小嶋陽菜涙で卒業 4151日のアイドル人生に幕

卒業公演で歌う小嶋陽菜(中央)(C)AKS

 AKB48小嶋陽菜が29歳の誕生日の19日、東京・秋葉原のAKB48劇場で卒業した。1期生としてデビューしてから11年5カ月。AKB48グループでは最後の昭和生まれで、黄金期を引っ張った初期メンバーの最後のビッグネームが、制服を脱いだ。1期生としてともにグループを引っ張ってきた高橋みなみ(26)がエールを送った。小嶋は今後、モデル業を中心としたマルチなタレントとして活動していく。

 長らくAKB48に尽くしてきた小嶋には、最後にとっておきのお返しが待っていた。育ての親、秋元康総合プロデューサーからの卒業証書代わりの手紙だ。

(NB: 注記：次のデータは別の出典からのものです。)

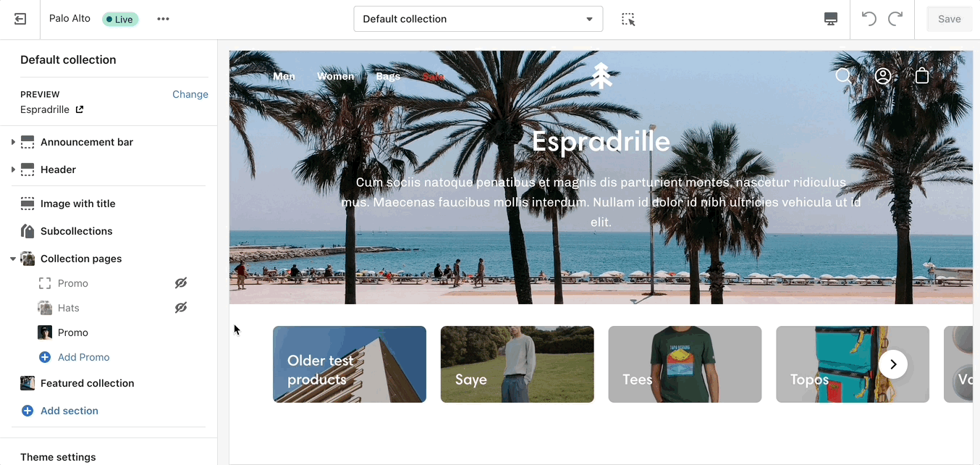Open the Default collection template dropdown
Viewport: 980px width, 465px height.
point(478,19)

 「フニャフニャしてて手を抜いているようにみえて、実は誰よりもまじめで責任感があって、AKB48を愛し続けてくれた君に、心の底から感謝します」

 「2年前に卒業していたら、こんな手紙をいただけなかった。長くやってきて良かったと思える1番の出来事かも。やってて良かった…」と、大粒の涙を流して受け取った。「同期が次々にやめていっても、私はAKB48が好きだから続けてきたの」。14年5月に起きたAKB48握手会襲撃事件で、卒業を思いとどまり、グループへの恩返しのために活動してきた。全てが報われた瞬間だった。

 卒業公演にも、小嶋の優しさと愛が詰まっていた。1曲目からAKBメンバー全88人と歌った。同期生でユニットのノースリーブスを8年共にしてきた高橋みなみと峯岸みなみとも歌った。2月の卒業コンサートでは、前田敦子ら元祖神セブンで披露したデビュー当時の思い出の曲「スカート、ひらり」は、「次世代を担うかわいい新神セブンと一緒に」と、エース向井地美音や13歳の久保怜音らとミニスカートを翻した。

 3月31日に卒業特集が組まれた音楽番組「ミュージックステーション」でも、118人もの後輩たちを出演させて、全メンバーの名前をクレジットでも画面に流してあげ、タモリに促された最後のあいさつでも、自分のことではなく「今後のAKB48もよろしくお願いします」と、グループを売り込んだ。ずっと冗談と脱力スタイルで照れを隠してきていたが、秘めていたグループ愛は、重さも意味も深かった。

 この夜のアンコールでは、デビュー曲「桜の花びらたち」を歌い終えると、「これから困難があって不安になっても、12年前の私たち1期生も同じ気持ちでここでこの曲を歌っていました。だから、この劇場があるみんなも、きっと何でも乗り越えられる」と、泣きじゃくる後輩たちを励ました。お決まりの「卒業後の私もよろしく」などとは、最後までひと言も口にしなかった。